- [Your objective] Word for word, restate the records that follow.
Dataset content START
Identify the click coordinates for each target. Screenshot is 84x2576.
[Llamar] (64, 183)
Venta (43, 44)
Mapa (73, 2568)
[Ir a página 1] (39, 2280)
Dataset content END
- [Output below]
Identify the click coordinates for each target. Screenshot is 84x2576.
[Llamar] (64, 183)
Venta (43, 44)
Mapa (73, 2568)
[Ir a página 1] (39, 2280)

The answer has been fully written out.